| Svelte Hacker News

katatue 43 minutes ago

I like to let new models write a few lines of Latin poetry - they rarely get the meter right.

I don't have access to paid ChatGPT right now, but here's Opus 4.6 with extra thinking enabled: https://claude.ai/share/6e0e8ef5-06e4-4514-ba7e-299357c1fc55

The initial draft fucks up the meter in lines 3 and 8, the final version gets line 2 wrong ("venit meis") and is somewhat obnoxious with verses 2 and 8 basically repeating each other. The thinking trace is useless and gives us no clue why the model exchanged a bland, but metrically correct first distich for a more interesting, but metrically incorrect one.

In fact, the "careful" examination of its own output completely skips the erroneously modified half-verse in line 2 - now, tell me that's a coincidence and not a sign of bullshitting.

pocksuppet 2 hours ago

https://discuss.systems/@palvaro/116286268110078647

Arguing with Gemini Home Assistant about whether or not it can turn off the lights. When the user gets frustrated and tells the LLM to kill itself, the LLM turns off the lights.

beders 4 hours ago

I think you highlight one of the problems with users of LLMs: You can't tell anymore if it is BS or not.

I caught Claude the other day hallucinating code that was not only wrong, but dangerously wrong, leading to tasks being failed and never recover. But it certainly wasn't obvious.

dgb23 3 hours ago

To me it’s the other way around. It’s difficult to trust (paid) ChatGPT‘s output consistently.

When I need exact, especially up to date facts, I have to constantly double check everything.

I split my sessions into projects by topic, it regularly mixes things up in subtle and not so subtle ways. There is no sense of actually understanding continuity and especially not causality it seems.

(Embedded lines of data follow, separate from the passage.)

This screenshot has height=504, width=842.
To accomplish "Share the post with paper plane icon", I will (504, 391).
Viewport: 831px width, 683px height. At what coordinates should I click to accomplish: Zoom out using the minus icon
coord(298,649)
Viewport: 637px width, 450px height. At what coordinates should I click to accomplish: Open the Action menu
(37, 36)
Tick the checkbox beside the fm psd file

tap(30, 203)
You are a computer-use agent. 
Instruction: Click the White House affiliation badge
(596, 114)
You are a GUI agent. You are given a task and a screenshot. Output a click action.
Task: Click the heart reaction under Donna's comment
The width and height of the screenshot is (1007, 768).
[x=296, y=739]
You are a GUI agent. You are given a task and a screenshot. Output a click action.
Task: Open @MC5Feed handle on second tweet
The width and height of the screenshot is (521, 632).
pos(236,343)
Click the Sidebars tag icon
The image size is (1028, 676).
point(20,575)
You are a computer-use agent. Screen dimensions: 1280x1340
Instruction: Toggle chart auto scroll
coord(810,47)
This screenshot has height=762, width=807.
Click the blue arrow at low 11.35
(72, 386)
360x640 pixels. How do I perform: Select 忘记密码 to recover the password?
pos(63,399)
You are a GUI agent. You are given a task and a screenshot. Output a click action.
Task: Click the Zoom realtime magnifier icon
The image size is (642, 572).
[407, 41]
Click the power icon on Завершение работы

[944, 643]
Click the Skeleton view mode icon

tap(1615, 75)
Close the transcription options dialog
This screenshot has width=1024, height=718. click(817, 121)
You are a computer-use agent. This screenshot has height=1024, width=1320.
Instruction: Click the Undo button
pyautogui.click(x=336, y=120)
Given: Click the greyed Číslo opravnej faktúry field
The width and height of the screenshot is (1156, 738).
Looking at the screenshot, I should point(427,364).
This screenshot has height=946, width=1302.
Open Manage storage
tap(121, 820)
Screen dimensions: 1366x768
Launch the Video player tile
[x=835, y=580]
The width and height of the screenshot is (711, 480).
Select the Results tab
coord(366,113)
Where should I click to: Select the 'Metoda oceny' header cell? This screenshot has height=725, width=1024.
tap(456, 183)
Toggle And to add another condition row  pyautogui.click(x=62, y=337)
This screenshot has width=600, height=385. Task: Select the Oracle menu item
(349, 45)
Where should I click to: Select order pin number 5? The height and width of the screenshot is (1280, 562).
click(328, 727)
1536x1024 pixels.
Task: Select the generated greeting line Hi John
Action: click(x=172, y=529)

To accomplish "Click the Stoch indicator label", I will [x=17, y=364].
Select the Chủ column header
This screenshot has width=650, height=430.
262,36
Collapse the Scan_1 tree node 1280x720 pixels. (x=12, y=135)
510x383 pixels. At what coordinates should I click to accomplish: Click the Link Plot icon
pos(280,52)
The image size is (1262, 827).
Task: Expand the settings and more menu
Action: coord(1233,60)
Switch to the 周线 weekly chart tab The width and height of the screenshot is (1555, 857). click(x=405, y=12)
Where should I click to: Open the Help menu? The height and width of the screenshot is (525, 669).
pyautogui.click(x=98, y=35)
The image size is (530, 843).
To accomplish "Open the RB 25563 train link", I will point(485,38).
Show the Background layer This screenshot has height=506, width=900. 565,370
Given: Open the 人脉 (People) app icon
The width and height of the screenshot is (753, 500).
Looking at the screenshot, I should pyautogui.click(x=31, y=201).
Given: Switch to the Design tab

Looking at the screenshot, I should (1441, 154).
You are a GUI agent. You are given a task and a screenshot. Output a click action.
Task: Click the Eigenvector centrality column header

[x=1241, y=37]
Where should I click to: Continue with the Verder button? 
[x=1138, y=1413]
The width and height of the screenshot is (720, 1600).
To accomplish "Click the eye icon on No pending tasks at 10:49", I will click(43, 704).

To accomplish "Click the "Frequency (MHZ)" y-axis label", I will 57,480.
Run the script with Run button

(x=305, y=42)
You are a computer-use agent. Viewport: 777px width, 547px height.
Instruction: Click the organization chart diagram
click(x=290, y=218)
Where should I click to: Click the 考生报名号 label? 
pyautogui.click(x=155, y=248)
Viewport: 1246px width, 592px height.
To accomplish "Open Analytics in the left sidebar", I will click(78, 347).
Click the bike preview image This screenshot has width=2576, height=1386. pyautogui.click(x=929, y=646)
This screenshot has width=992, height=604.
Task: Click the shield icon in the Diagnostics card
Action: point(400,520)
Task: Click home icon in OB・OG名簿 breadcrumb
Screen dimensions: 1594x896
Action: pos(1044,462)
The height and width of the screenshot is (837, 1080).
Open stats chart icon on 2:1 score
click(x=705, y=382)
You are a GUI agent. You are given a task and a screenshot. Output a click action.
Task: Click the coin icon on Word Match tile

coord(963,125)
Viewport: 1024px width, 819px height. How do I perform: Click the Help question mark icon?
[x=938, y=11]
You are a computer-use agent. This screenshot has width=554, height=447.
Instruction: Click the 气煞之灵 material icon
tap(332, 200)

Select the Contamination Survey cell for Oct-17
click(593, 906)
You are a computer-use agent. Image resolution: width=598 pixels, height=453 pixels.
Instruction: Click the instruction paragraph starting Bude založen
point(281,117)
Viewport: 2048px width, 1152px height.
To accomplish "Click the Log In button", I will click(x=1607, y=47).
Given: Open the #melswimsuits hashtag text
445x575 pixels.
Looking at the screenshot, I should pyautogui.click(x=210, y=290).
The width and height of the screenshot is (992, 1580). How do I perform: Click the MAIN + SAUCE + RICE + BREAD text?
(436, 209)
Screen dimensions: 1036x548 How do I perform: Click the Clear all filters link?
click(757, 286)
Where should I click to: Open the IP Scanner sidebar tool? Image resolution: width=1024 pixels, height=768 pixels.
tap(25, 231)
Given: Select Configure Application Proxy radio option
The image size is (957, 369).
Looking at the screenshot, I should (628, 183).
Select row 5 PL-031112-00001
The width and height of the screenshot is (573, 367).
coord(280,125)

It’s _very_ easy to lead it astray and to confidently echo false assumptions.

In any case, I‘ve become more precise at prompting and good at spotting when it fails. I think the trick is to not take its output too seriously.

simoncion 4 hours ago

> If it bullshits so much, you wouldn't have a problem giving me an example of it bullshitting on ChatGPT (paid version)?

There's an entire paragraph in the essay about apyhr's direct experience with ChatGPT failures and sustained bullshitting that we'd never expect from a moderately-skilled human who possesses at least two functioning braincells. That paragraph begins "I have recently argued for forty-five minutes with ChatGPT". Do notice that there are six sentences in the paragraph. I encourage you to read all of them (make sure to check out the footnote... it's pretty good).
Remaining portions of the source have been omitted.